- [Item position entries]
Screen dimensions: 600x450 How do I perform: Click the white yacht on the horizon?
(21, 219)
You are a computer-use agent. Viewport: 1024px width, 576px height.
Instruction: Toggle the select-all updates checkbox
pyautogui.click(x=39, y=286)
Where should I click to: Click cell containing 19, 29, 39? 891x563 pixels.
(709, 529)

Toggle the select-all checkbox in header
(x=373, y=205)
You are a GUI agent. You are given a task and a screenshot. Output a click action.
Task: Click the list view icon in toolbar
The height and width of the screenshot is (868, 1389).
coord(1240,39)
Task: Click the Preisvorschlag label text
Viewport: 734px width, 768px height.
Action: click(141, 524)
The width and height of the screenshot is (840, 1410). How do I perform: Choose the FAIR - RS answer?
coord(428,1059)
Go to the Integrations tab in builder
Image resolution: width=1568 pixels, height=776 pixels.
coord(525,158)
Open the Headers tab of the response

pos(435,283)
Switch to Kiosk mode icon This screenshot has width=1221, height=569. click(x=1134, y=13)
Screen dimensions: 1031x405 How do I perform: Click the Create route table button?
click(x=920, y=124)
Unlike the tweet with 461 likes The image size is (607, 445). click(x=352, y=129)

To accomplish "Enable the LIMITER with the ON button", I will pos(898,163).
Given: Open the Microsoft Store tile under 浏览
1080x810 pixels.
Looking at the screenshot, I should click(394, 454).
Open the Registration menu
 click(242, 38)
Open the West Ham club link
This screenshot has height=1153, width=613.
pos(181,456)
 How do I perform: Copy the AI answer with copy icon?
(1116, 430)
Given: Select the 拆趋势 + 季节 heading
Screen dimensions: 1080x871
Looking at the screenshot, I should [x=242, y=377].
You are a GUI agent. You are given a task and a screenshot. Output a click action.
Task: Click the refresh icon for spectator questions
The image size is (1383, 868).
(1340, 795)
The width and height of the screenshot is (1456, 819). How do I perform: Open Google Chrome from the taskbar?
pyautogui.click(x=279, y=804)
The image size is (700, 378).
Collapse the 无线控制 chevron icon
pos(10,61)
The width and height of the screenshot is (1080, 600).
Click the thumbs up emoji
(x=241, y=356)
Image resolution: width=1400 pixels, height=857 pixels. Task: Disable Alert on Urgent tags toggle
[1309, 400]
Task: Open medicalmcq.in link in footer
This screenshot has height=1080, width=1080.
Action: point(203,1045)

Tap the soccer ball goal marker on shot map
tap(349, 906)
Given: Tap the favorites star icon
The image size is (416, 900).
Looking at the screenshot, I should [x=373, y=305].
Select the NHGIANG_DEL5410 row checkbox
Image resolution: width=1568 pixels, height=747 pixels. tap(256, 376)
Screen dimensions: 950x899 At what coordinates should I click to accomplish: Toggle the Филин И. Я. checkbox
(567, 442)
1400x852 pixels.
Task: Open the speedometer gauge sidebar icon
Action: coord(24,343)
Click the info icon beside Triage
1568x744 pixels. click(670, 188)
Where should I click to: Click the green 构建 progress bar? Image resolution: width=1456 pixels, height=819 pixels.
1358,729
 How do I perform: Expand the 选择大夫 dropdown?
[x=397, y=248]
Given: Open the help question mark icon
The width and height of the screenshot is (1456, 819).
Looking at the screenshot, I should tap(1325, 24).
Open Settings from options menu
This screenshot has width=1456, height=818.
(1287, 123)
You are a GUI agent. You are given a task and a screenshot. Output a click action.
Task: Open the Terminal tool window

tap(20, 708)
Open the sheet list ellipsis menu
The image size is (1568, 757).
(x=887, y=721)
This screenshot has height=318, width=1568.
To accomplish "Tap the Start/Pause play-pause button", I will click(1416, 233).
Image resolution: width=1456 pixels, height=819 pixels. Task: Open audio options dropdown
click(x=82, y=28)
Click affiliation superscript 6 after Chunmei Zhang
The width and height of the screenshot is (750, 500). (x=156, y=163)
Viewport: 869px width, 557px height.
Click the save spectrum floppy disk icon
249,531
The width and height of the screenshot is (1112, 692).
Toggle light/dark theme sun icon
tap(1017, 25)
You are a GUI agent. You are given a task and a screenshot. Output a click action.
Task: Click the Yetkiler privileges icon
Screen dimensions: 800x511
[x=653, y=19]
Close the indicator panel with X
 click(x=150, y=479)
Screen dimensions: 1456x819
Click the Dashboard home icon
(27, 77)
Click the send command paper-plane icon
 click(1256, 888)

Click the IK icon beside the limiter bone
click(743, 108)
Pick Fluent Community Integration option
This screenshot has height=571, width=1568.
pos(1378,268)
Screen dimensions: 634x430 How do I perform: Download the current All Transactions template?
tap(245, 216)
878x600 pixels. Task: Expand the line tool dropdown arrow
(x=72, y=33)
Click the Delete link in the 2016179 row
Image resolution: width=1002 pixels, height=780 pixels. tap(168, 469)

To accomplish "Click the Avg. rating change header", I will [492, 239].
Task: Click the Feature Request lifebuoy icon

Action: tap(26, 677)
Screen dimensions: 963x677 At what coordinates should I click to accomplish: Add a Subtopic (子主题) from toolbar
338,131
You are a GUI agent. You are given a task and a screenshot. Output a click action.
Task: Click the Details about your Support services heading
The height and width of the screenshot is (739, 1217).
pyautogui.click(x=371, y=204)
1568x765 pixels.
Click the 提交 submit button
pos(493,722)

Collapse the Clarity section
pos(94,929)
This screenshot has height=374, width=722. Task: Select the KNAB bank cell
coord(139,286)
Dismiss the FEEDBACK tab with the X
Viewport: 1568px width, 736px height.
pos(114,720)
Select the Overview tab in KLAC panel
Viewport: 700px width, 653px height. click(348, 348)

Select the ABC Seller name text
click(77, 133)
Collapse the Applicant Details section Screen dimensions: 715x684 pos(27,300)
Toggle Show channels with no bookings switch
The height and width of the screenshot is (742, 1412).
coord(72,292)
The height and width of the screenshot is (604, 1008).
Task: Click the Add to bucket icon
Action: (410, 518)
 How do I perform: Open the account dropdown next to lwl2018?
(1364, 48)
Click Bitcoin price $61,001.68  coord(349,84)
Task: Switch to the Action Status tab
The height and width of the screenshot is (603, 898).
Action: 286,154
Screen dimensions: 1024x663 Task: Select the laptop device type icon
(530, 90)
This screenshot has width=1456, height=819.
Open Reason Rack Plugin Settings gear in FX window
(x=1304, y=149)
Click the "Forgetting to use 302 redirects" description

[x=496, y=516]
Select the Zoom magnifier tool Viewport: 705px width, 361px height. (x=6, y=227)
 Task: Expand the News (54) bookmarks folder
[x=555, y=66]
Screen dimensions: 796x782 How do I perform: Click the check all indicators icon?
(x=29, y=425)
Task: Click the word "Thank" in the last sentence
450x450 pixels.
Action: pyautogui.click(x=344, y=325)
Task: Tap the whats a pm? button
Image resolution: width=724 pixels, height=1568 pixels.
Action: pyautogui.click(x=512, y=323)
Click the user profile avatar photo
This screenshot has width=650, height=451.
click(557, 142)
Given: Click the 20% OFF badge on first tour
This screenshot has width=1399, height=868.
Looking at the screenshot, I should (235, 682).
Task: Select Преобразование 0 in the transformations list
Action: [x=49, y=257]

- [TASK BRIEF]
Reproduce the records in the stretch from the line containing "Open Settings from options menu" through the line containing "pos(493,722)", with "Screen dimensions" swapped for "Screen size" and nothing else changed. Return only those lines.

- [THE ANSWER]
Open Settings from options menu
This screenshot has width=1456, height=818.
(1287, 123)
You are a GUI agent. You are given a task and a screenshot. Output a click action.
Task: Open the Terminal tool window

tap(20, 708)
Open the sheet list ellipsis menu
The image size is (1568, 757).
(x=887, y=721)
This screenshot has height=318, width=1568.
To accomplish "Tap the Start/Pause play-pause button", I will click(1416, 233).
Image resolution: width=1456 pixels, height=819 pixels. Task: Open audio options dropdown
click(x=82, y=28)
Click affiliation superscript 6 after Chunmei Zhang
The width and height of the screenshot is (750, 500). (x=156, y=163)
Viewport: 869px width, 557px height.
Click the save spectrum floppy disk icon
249,531
The width and height of the screenshot is (1112, 692).
Toggle light/dark theme sun icon
tap(1017, 25)
You are a GUI agent. You are given a task and a screenshot. Output a click action.
Task: Click the Yetkiler privileges icon
Screen size: 800x511
[x=653, y=19]
Close the indicator panel with X
 click(x=150, y=479)
Screen size: 1456x819
Click the Dashboard home icon
(27, 77)
Click the send command paper-plane icon
 click(1256, 888)

Click the IK icon beside the limiter bone
click(743, 108)
Pick Fluent Community Integration option
This screenshot has height=571, width=1568.
pos(1378,268)
Screen size: 634x430 How do I perform: Download the current All Transactions template?
tap(245, 216)
878x600 pixels. Task: Expand the line tool dropdown arrow
(x=72, y=33)
Click the Delete link in the 2016179 row
Image resolution: width=1002 pixels, height=780 pixels. tap(168, 469)

To accomplish "Click the Avg. rating change header", I will [492, 239].
Task: Click the Feature Request lifebuoy icon

Action: tap(26, 677)
Screen size: 963x677 At what coordinates should I click to accomplish: Add a Subtopic (子主题) from toolbar
338,131
You are a GUI agent. You are given a task and a screenshot. Output a click action.
Task: Click the Details about your Support services heading
The height and width of the screenshot is (739, 1217).
pyautogui.click(x=371, y=204)
1568x765 pixels.
Click the 提交 submit button
pos(493,722)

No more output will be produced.